Tax-free savings accounts (TFSAs) have been around since 2009. But they can be used as more than just a plain old savings account.
What a TFSA is and how it works
A TFSA is a registered account that can hold cash, GICs, stocks, bonds, mutual funds (including index funds), and exchange-traded funds (ETFs). In other words, it’s really a tax-free investment account.
Like an RRSP, a TFSA is a tax-sheltered account. That means if your investments produce income or capital gains, they’re not subject to tax as long as they remain in the account.
If you have a valid social insurance number (SIN) and are at least 18, you can open up a TFSA. Due to the age of majority rules in British Columbia, New Brunswick, Newfoundland, Northwest Territories, Nova Scotia, Nunavut, and Yukon, you can’t enter into a contract, which includes opening a TFSA, until age 19. However, any contribution room earned is carried over to the next year.
Every Canadian gets the same amount of contribution room each year. And any unused contribution room carries forward indefinitely. But unlike an RRSP, you don’t get a tax deduction on contributions.

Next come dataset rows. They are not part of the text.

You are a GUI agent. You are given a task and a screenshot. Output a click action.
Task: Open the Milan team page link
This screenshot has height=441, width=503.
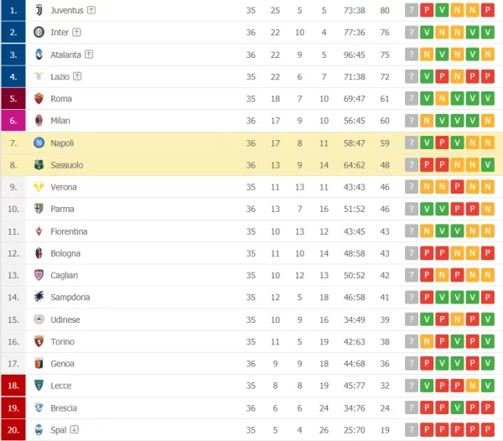[x=60, y=121]
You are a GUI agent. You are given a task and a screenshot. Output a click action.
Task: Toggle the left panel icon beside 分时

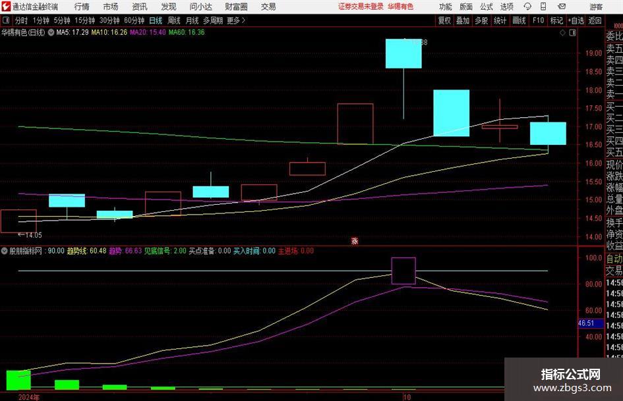pos(6,20)
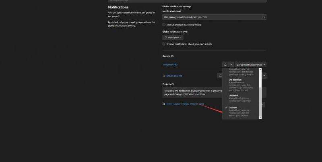Click the search settings input field
The image size is (322, 162).
187,1
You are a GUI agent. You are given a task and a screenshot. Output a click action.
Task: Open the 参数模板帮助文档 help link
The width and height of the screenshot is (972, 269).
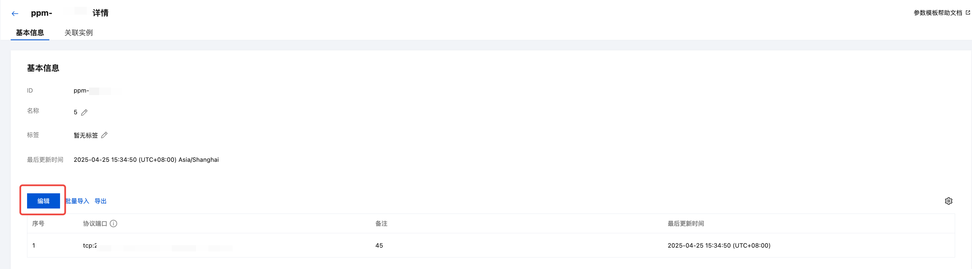tap(938, 13)
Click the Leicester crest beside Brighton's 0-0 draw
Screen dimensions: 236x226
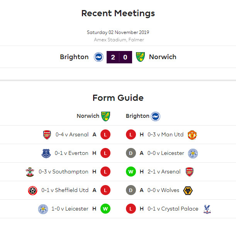[193, 153]
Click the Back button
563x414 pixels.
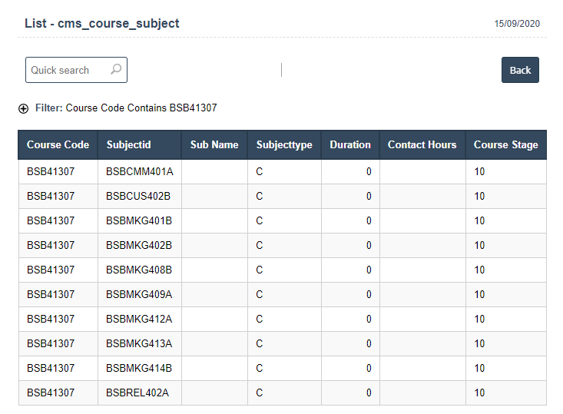[x=520, y=70]
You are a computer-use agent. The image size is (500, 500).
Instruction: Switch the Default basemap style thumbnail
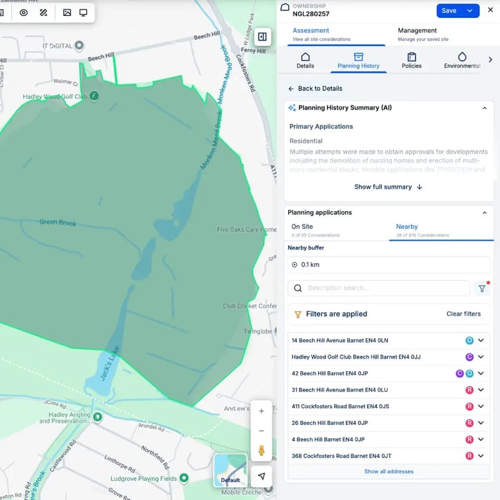230,470
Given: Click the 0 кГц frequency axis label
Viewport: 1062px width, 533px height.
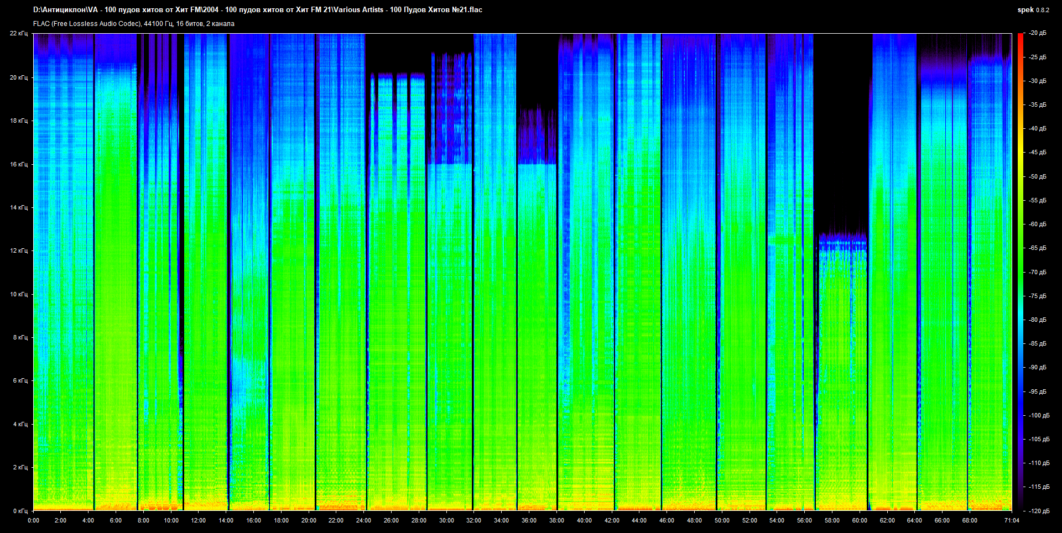Looking at the screenshot, I should [x=20, y=511].
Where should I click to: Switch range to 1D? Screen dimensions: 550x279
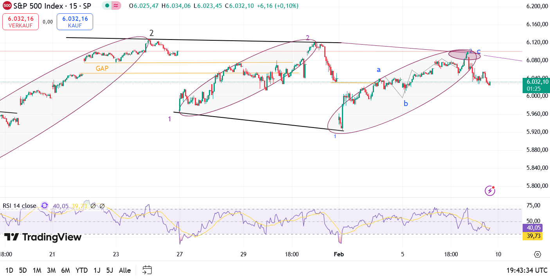[9, 270]
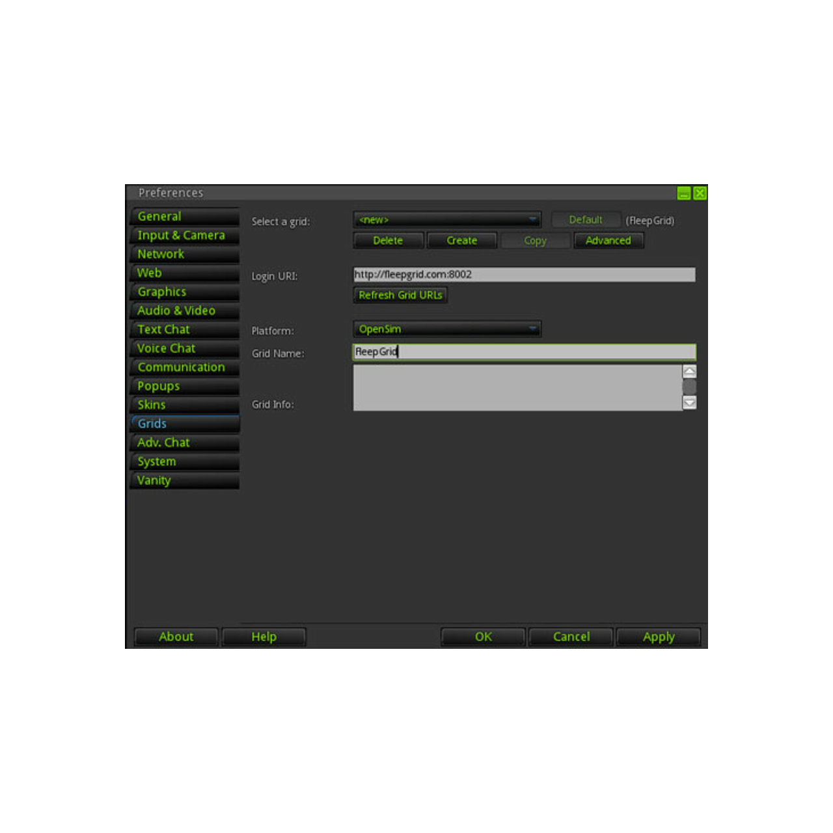The height and width of the screenshot is (833, 833).
Task: Click the Grid Info scroll-down arrow
Action: click(x=689, y=403)
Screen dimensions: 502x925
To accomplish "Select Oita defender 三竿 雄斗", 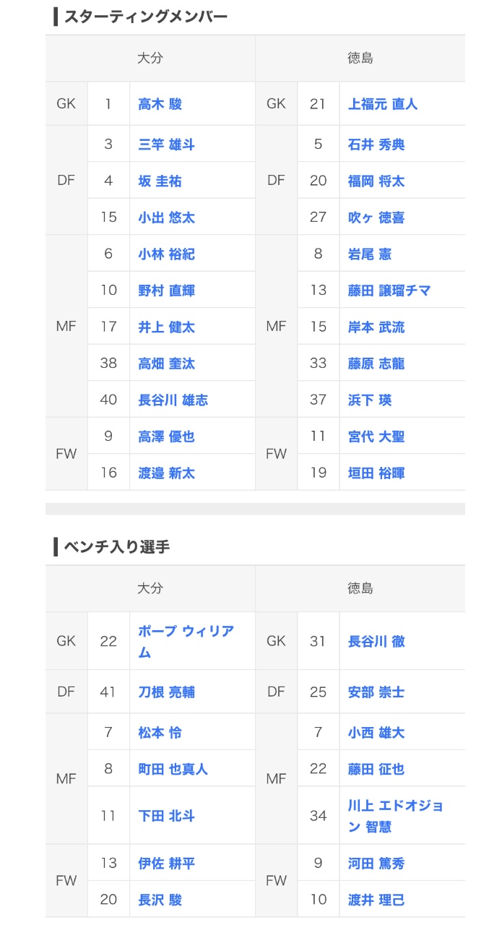I will coord(166,145).
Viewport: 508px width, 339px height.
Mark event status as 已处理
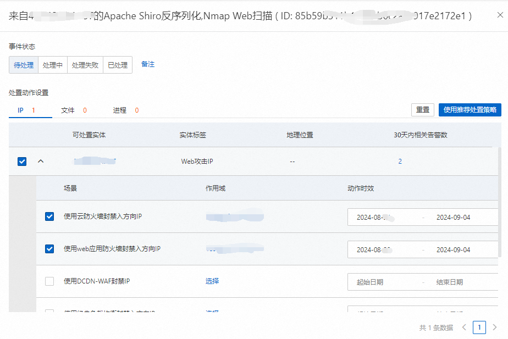pyautogui.click(x=118, y=65)
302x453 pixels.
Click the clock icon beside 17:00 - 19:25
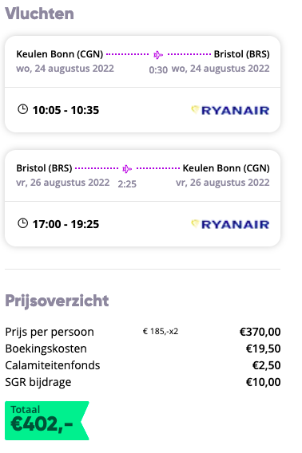(22, 223)
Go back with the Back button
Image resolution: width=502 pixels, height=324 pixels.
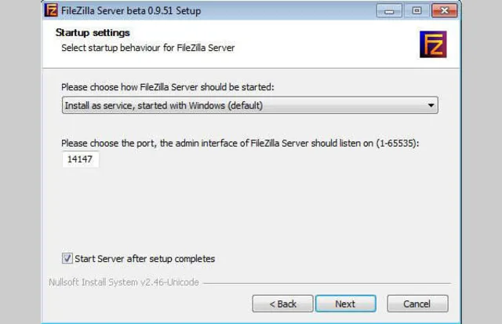click(282, 304)
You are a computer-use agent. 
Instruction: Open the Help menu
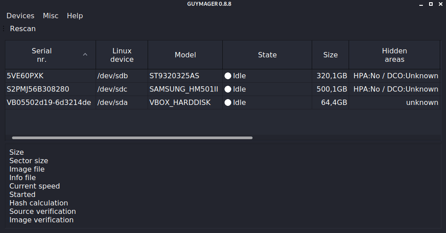75,16
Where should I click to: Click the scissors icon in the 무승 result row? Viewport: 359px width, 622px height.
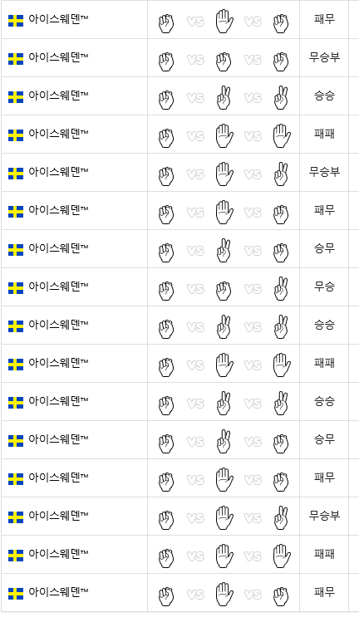(281, 289)
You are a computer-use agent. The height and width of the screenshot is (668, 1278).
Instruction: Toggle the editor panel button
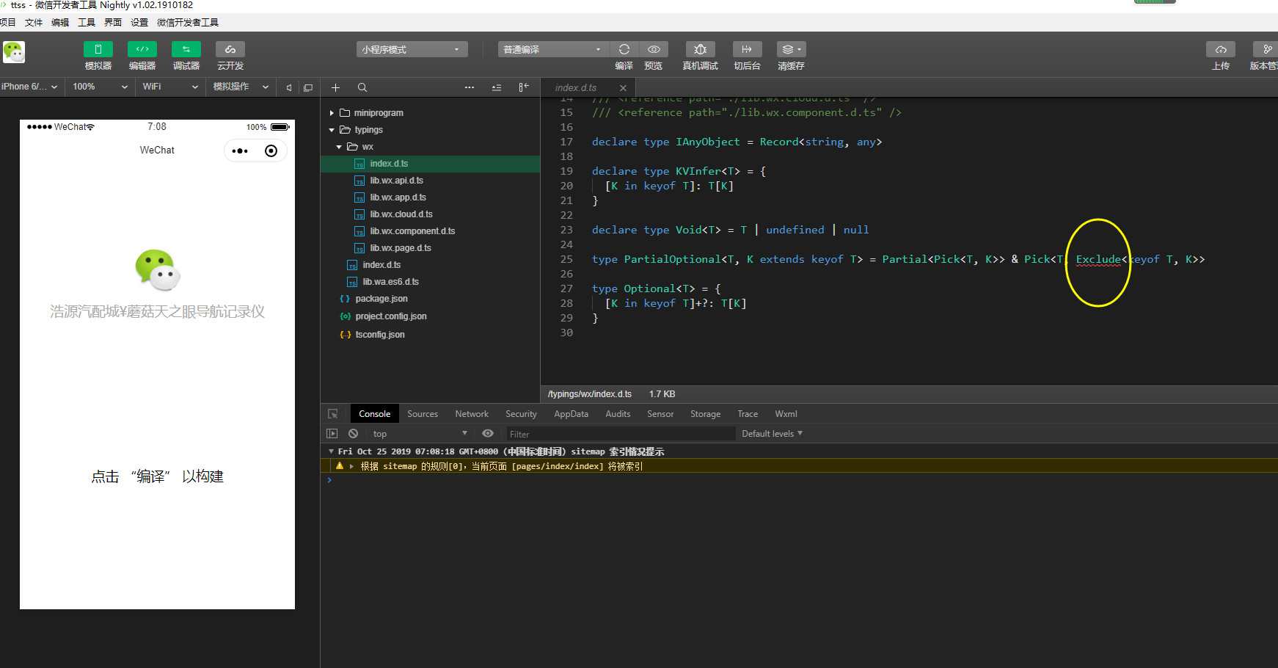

The amount of contribution room has varied over the years. It was initially indexed to inflation and rounded the result to the nearest $500. However, the limit was increased to $10,000 in 2015 and inflation indexing was removed. And in 2016, the limit was lowered back to $5,500 and indexed to inflation again.
|Year||Annual TFSA contribution limit|
If you were 18 or older when TFSAs were introduced in 2009, have a valid SIN, and you’ve never contributed to a TFSA, you now have $52,000 in contribution room.
Tax-free withdrawals can be made at any time for any reason and the amount you withdraw can be re-contributed in future years. If you re-contribute the amount withdrawn in the same year and you’ve already contributed the lifetime maximum amount to your TFSA, your re-contribution is considered to be an over-contribution and you’ll be subject to a tax penalty.
Reasons to use a TFSA
TFSAs can be used for different savings goals, such as:
- Saving for a home—If you’re a first-time homebuyer, you can save for a home in a TFSA instead of an RRSP. When you take advantage of the Home Buyers’ Plan and take out money from your RRSP, you must pay back the amount withdrawn. With a TFSA, you never have to repay the money that was withdrawn. Also, there’s no limit on how much you can withdraw.
- Saving for an education—If you want to further your education, you can save in a TFSA. Although you’re allowed to use the Lifelong Learning Plan (LLP) and withdraw money from an RRSP, there are some limitations. For example, you must be a full-time student (part-time studies are eligible if you meet one of the disability conditions) and enrol in a qualifying educational program. And you can only withdraw up to $20,000 in total. That’s not even enough to get an MBA from the Rotman School of Management in Toronto. According to Canadian Business, the tuition is more than $100,000.
- Saving for retirement—TFSAs can also be used to save for retirement and are better than RRSPs for low-income Canadians. As TFSA withdrawals aren’t considered to be income, it won’t result in clawbacks of Old Age Security (OAS) and Guaranteed Income Supplement (GIS) benefits. You can continue to save in a TFSA during retirement whereas you can only have an RRSP until age 71.
The bottom line
A TFSA can be used as part of your overall savings and investment strategy. It’s also more flexible than an RRSP.